— Task objective —
Copy out all the entries exactly.

— Stored data —
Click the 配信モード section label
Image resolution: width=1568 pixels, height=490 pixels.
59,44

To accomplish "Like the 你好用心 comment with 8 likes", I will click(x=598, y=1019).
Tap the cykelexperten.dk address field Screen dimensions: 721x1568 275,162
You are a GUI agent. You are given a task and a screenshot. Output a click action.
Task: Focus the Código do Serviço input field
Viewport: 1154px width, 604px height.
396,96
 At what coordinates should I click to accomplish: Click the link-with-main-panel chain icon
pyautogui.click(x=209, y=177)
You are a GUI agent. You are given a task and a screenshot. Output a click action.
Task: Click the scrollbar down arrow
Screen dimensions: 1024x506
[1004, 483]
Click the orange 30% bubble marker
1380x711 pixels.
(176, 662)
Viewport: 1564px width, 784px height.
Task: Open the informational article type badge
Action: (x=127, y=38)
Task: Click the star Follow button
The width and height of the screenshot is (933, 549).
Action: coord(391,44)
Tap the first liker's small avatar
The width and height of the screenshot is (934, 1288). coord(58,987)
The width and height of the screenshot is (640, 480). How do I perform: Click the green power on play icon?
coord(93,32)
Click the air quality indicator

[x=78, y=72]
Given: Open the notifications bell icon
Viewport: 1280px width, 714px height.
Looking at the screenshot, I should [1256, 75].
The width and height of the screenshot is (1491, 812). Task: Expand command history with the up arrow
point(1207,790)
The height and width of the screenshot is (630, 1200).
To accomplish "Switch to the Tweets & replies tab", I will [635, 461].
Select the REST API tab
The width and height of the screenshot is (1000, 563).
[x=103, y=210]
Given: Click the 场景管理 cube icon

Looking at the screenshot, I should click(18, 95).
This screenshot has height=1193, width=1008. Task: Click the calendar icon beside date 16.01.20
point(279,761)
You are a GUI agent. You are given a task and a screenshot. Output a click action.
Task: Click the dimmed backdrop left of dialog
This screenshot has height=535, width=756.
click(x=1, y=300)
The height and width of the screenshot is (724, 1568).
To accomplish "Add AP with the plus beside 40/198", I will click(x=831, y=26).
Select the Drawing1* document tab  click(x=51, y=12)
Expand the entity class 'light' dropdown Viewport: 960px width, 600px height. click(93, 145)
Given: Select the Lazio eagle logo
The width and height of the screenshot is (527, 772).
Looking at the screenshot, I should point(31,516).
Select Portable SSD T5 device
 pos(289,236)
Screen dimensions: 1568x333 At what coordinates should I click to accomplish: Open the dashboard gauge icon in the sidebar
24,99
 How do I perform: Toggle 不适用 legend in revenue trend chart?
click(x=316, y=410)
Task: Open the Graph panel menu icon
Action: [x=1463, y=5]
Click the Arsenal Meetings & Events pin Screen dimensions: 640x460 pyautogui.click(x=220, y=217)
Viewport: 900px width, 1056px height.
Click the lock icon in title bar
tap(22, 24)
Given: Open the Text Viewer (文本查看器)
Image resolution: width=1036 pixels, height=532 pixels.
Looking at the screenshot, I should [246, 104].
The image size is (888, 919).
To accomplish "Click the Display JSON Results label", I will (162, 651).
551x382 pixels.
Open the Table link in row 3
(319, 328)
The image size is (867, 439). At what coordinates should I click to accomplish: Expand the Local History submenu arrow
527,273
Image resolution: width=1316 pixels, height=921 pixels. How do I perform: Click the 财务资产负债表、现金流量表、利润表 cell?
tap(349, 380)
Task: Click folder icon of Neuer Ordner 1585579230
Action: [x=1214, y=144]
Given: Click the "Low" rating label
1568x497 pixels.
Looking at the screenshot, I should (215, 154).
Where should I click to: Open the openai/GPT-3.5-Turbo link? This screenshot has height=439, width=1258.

— Result for this task —
Click the 配信モード section label
Image resolution: width=1568 pixels, height=490 pixels.
59,44

To accomplish "Like the 你好用心 comment with 8 likes", I will click(x=598, y=1019).
Tap the cykelexperten.dk address field Screen dimensions: 721x1568 275,162
You are a GUI agent. You are given a task and a screenshot. Output a click action.
Task: Focus the Código do Serviço input field
Viewport: 1154px width, 604px height.
396,96
 At what coordinates should I click to accomplish: Click the link-with-main-panel chain icon
pyautogui.click(x=209, y=177)
You are a GUI agent. You are given a task and a screenshot. Output a click action.
Task: Click the scrollbar down arrow
Screen dimensions: 1024x506
[1004, 483]
Click the orange 30% bubble marker
1380x711 pixels.
(176, 662)
Viewport: 1564px width, 784px height.
Task: Open the informational article type badge
Action: (x=127, y=38)
Task: Click the star Follow button
The width and height of the screenshot is (933, 549).
Action: coord(391,44)
Tap the first liker's small avatar
The width and height of the screenshot is (934, 1288). coord(58,987)
The width and height of the screenshot is (640, 480). How do I perform: Click the green power on play icon?
coord(93,32)
Click the air quality indicator

[x=78, y=72]
Given: Open the notifications bell icon
Viewport: 1280px width, 714px height.
Looking at the screenshot, I should [1256, 75].
The width and height of the screenshot is (1491, 812). Task: Expand command history with the up arrow
point(1207,790)
The height and width of the screenshot is (630, 1200).
To accomplish "Switch to the Tweets & replies tab", I will [635, 461].
Select the REST API tab
The width and height of the screenshot is (1000, 563).
[x=103, y=210]
Given: Click the 场景管理 cube icon

Looking at the screenshot, I should click(18, 95).
This screenshot has height=1193, width=1008. Task: Click the calendar icon beside date 16.01.20
point(279,761)
You are a GUI agent. You are given a task and a screenshot. Output a click action.
Task: Click the dimmed backdrop left of dialog
This screenshot has height=535, width=756.
click(x=1, y=300)
The height and width of the screenshot is (724, 1568).
To accomplish "Add AP with the plus beside 40/198", I will click(x=831, y=26).
Select the Drawing1* document tab  click(x=51, y=12)
Expand the entity class 'light' dropdown Viewport: 960px width, 600px height. click(93, 145)
Given: Select the Lazio eagle logo
The width and height of the screenshot is (527, 772).
Looking at the screenshot, I should point(31,516).
Select Portable SSD T5 device
 pos(289,236)
Screen dimensions: 1568x333 At what coordinates should I click to accomplish: Open the dashboard gauge icon in the sidebar
24,99
 How do I perform: Toggle 不适用 legend in revenue trend chart?
click(x=316, y=410)
Task: Open the Graph panel menu icon
Action: [x=1463, y=5]
Click the Arsenal Meetings & Events pin Screen dimensions: 640x460 pyautogui.click(x=220, y=217)
Viewport: 900px width, 1056px height.
Click the lock icon in title bar
tap(22, 24)
Given: Open the Text Viewer (文本查看器)
Image resolution: width=1036 pixels, height=532 pixels.
Looking at the screenshot, I should [246, 104].
The image size is (888, 919).
To accomplish "Click the Display JSON Results label", I will (162, 651).
551x382 pixels.
Open the Table link in row 3
(319, 328)
The image size is (867, 439). At what coordinates should I click to accomplish: Expand the Local History submenu arrow
527,273
Image resolution: width=1316 pixels, height=921 pixels. How do I perform: Click the 财务资产负债表、现金流量表、利润表 cell?
tap(349, 380)
Task: Click folder icon of Neuer Ordner 1585579230
Action: [x=1214, y=144]
Given: Click the "Low" rating label
1568x497 pixels.
Looking at the screenshot, I should (215, 154).
Where should I click to: Open the openai/GPT-3.5-Turbo link? This screenshot has height=439, width=1258.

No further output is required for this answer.